I love a dog. He does nothing for political reasons.” Will Rogers (1879-1935)
People confuse what they read in newspapers with news.” A. J. Liebling (1904-1963)
Dropping any illusion of impartiality, this past week the mainstream media, from pundit to anchor to reporter to editor, was on a mission to discredit Sarah Palin. Luckily for us the media overplayed its hand.
One of the more egregious examples of media meddling was the Us Weekly scandal that came to light as the Republican Convention swung into motion. The publication’s latest edition carries the cover headline “Babies, Lies and Scandal” over a photo of Governor Palin holding baby Trig. It has drawn not only widespread criticism but thousands of subscription cancellations as well.
Hazlett is hearing that the editorial board of “Us Weekly” had thought they pegged it right that media pressure and attacks would see Palin pulled from the McCain ticket even before her debut speech.
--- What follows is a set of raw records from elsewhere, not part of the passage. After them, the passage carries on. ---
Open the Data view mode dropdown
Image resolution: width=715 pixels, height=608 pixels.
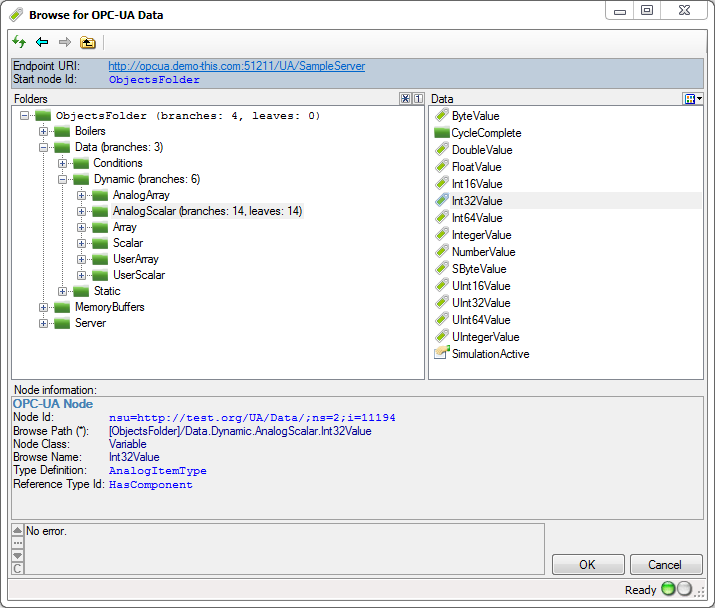click(692, 99)
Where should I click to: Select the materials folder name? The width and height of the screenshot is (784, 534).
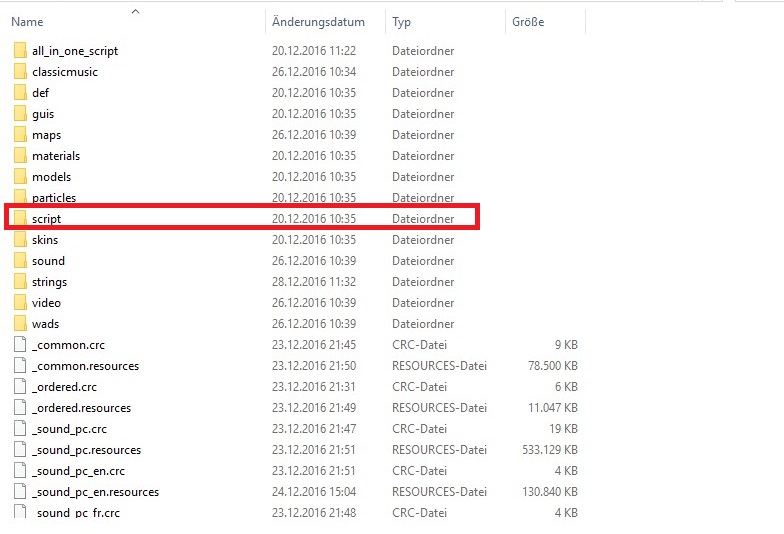56,156
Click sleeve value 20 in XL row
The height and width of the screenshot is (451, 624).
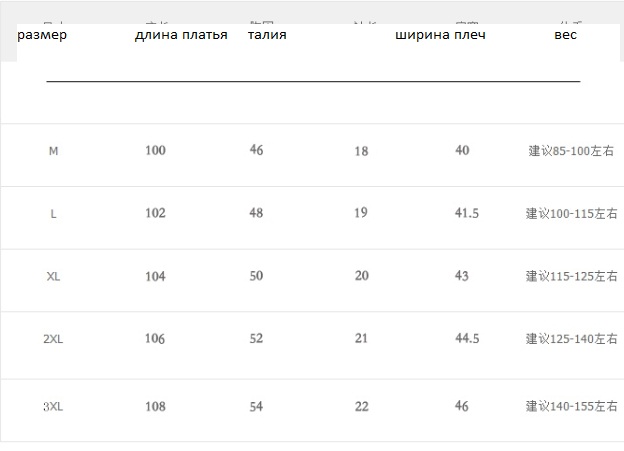pos(362,276)
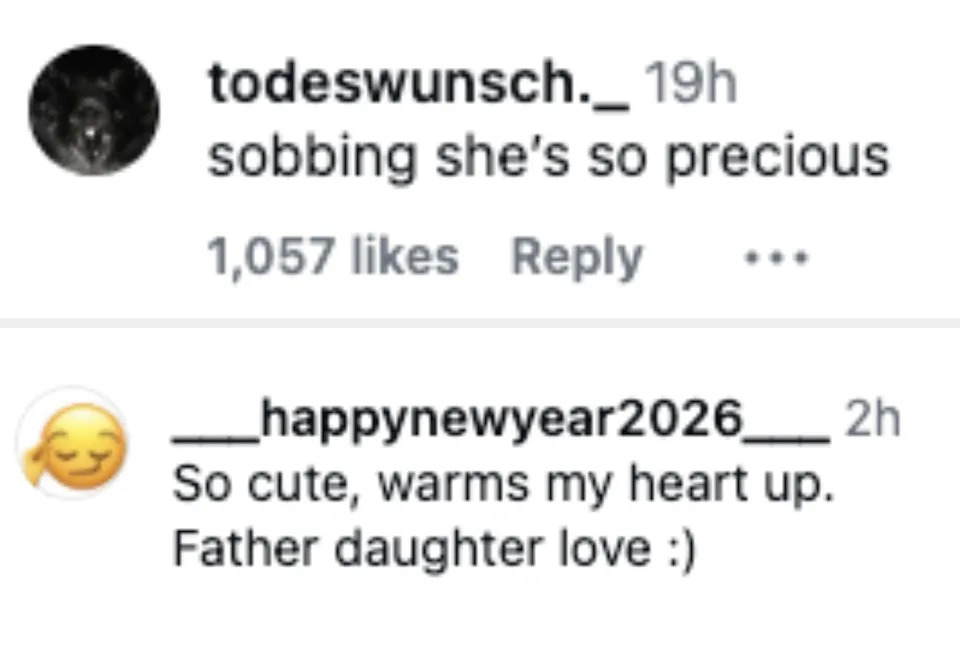
Task: Click the 2h timestamp
Action: [x=878, y=422]
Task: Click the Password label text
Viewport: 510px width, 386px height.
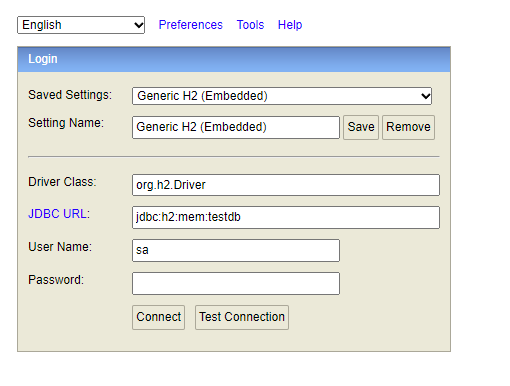Action: pyautogui.click(x=56, y=280)
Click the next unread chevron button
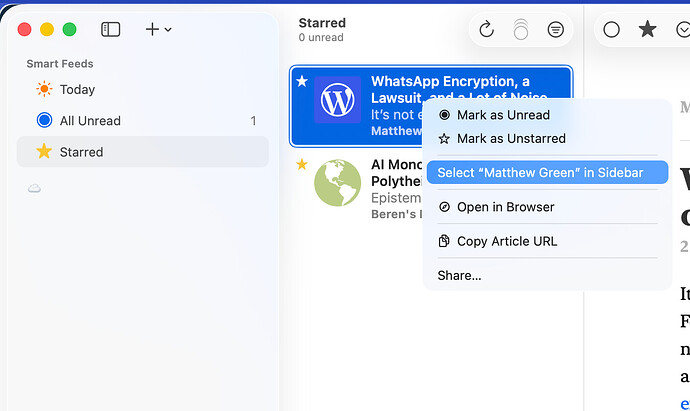 pos(682,30)
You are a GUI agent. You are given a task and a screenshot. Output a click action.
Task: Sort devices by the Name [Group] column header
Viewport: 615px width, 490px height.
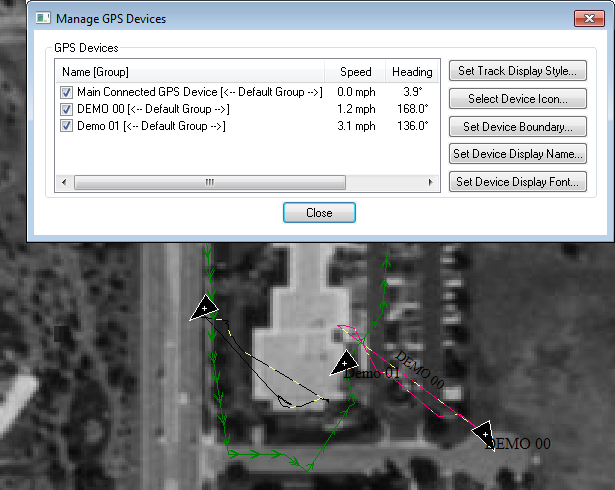190,72
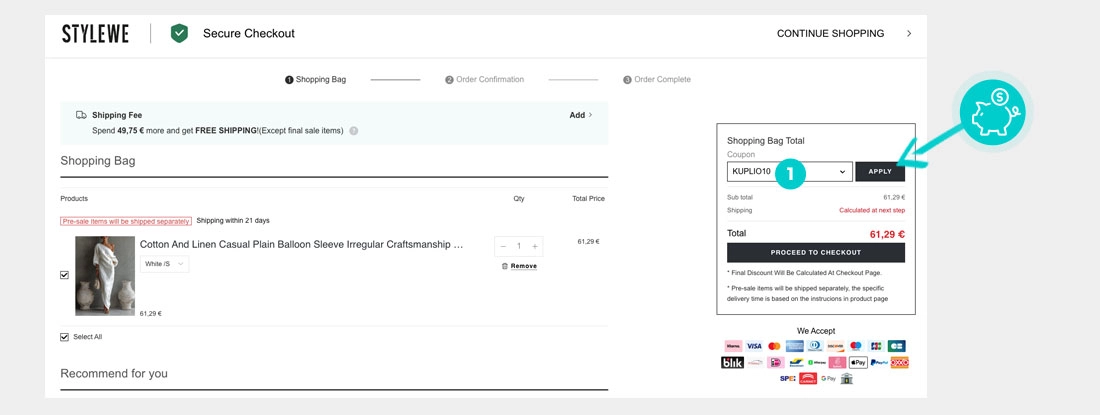1100x415 pixels.
Task: Expand the coupon code dropdown arrow
Action: tap(842, 172)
Because the media had so quickly swarmed to destroy her, they thought she was toast before she even had the chance to accept the nomination.
Queried by FoxNews, Us Weekly came up with this lame excuse.
We didn’t have time to get into everything that you have mentioned.” Us Weekly Senior Editor Bradley Jacobs to Megyn Kelly, co-host of “America’s Election HQ,” September 2, 2008.
No longer content to just report the facts of a presidential race, media outlets have staked claim to the role of makers and shapers of it. Falling revenues should have been sufficient warning but en masse subscription cancellations ought to strike fear in the hearts of editors, publishers, owners and stock holders. Readership is not a given and loyalty to a media outlet has its limits.
Hey, but when those pink slips start to arrive, former news folk might want to consider retraining at the local community college. Or better yet, head to Hollywood where the truth is entirely irrelevant.